Financially, TMC maintains a manageable balance sheet despite zero current revenues. The company holds $165 million in cash reserves with over $400 million in potential warrant upside, mitigating near-term liquidity pressures. The long-term production model projects EBITDA margins approaching 50% by 2040 as refining operations attain scale—a compelling payoff if development milestones are successfully navigated.
Evaluating Risk-Reward Positioning
UAMY and TMC represent opposite ends of the critical minerals development spectrum. UAMY delivers immediate operational momentum, with expanding antimony production, domestic mining establishment, and processing capacity additions generating near-term revenue and earnings expansion. TMC pursues a far-reaching seabed-to-battery ecosystem targeting transformation of U.S. nickel, cobalt, manganese, and copper supply chains—a vision contingent on successful regulatory passage, technology scaling, and strategic partnership execution.

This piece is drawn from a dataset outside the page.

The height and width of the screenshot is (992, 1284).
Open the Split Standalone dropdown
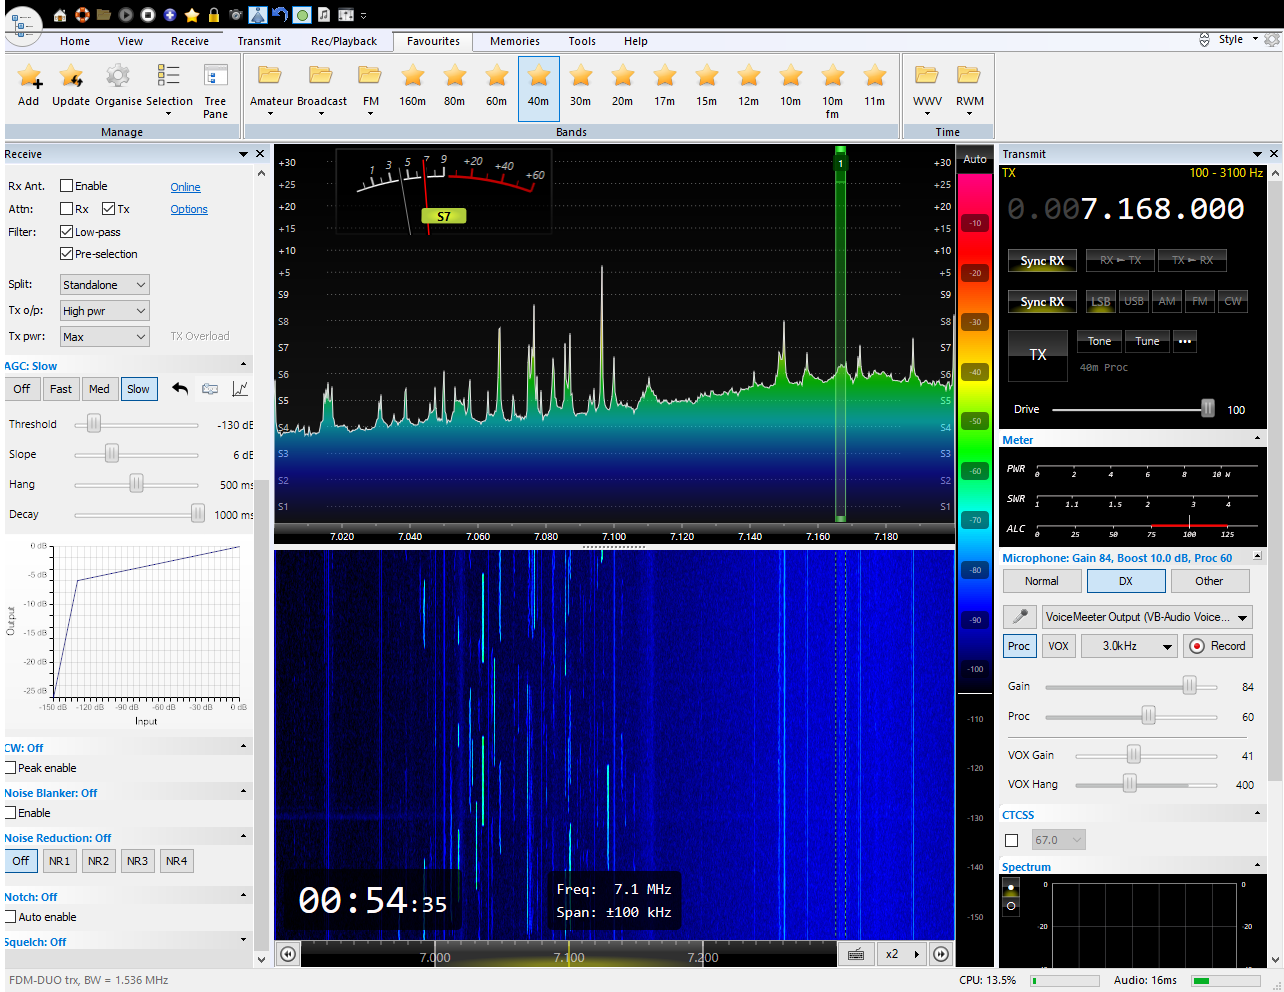(105, 285)
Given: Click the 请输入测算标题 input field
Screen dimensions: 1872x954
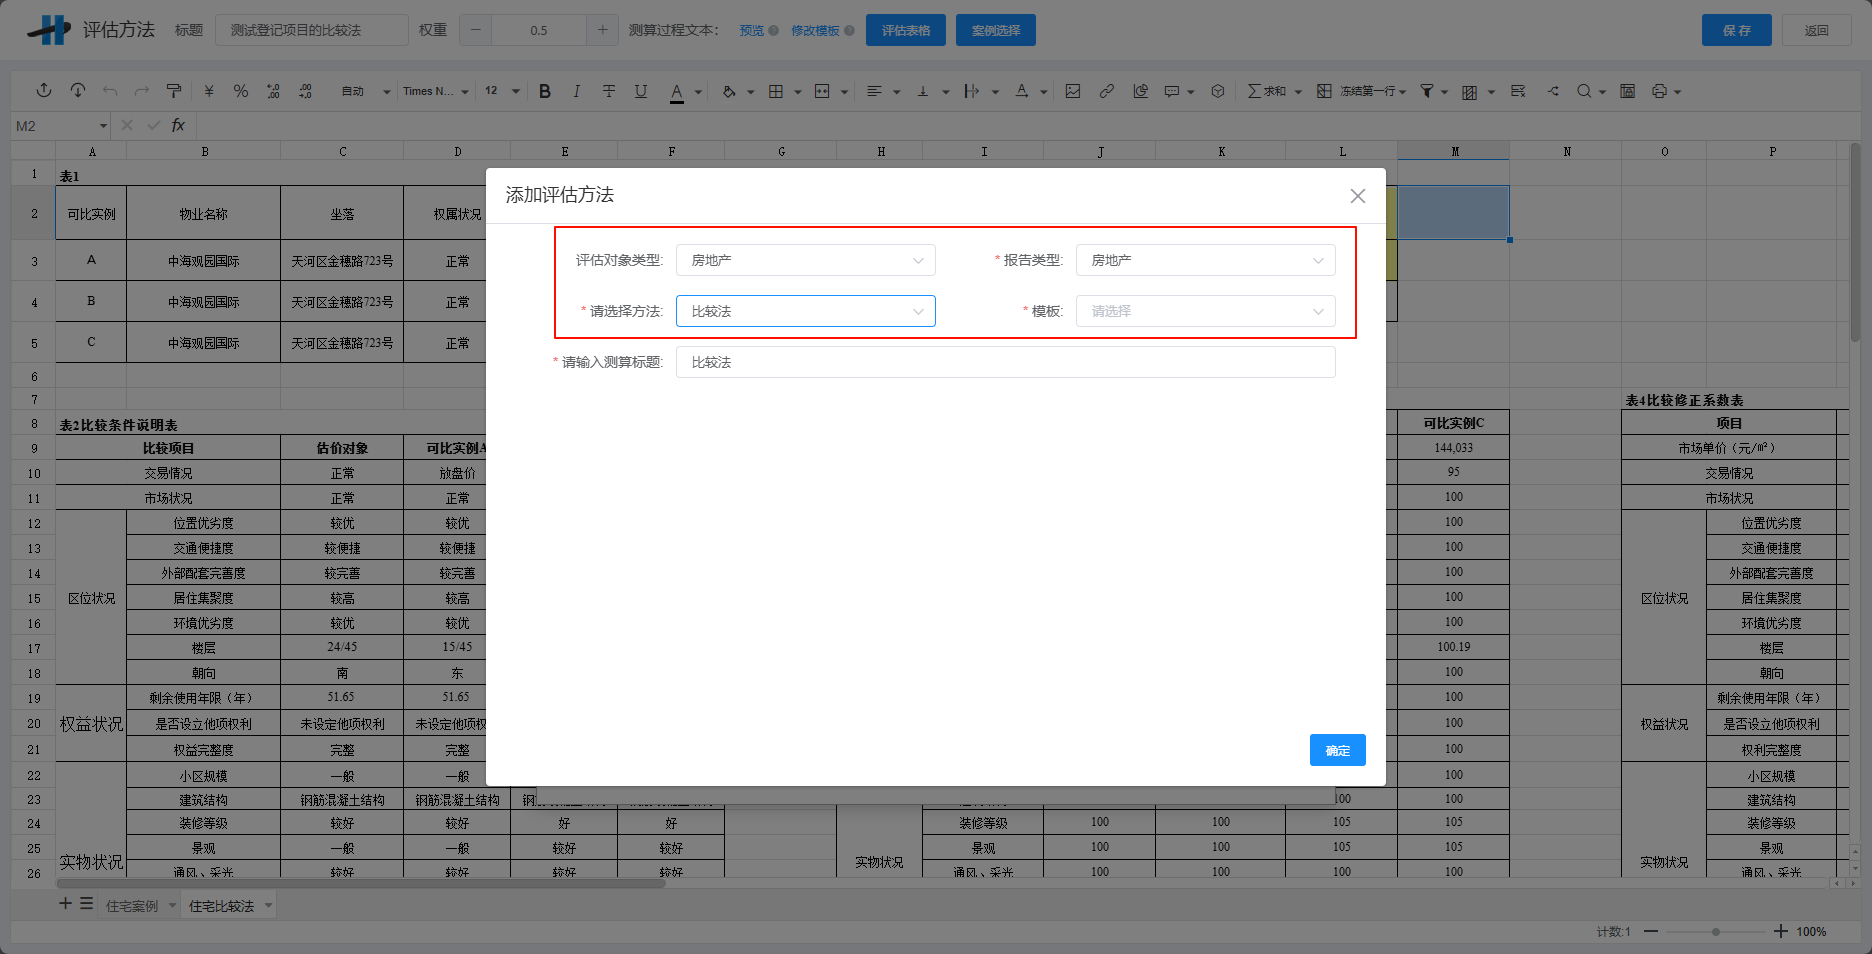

Both companies advance U.S. strategic interests in supply chain resilience. However, their risk architectures diverge sharply: UAMY offers established operational traction with visible near-term cash generation, while TMC promises substantial future scale conditional upon achieving multiple development and regulatory milestones over a multi-year timeline.
Current analyst assessments reflect this divergence. UAMY carries a Zacks Rank #4 (Sell) rating, suggesting that despite favorable fundamentals, valuation correction may persist following the recent rally. TMC holds a Zacks Rank #3 (Hold) designation, recommending position maintenance for existing investors as the company progresses toward commercial-phase operations.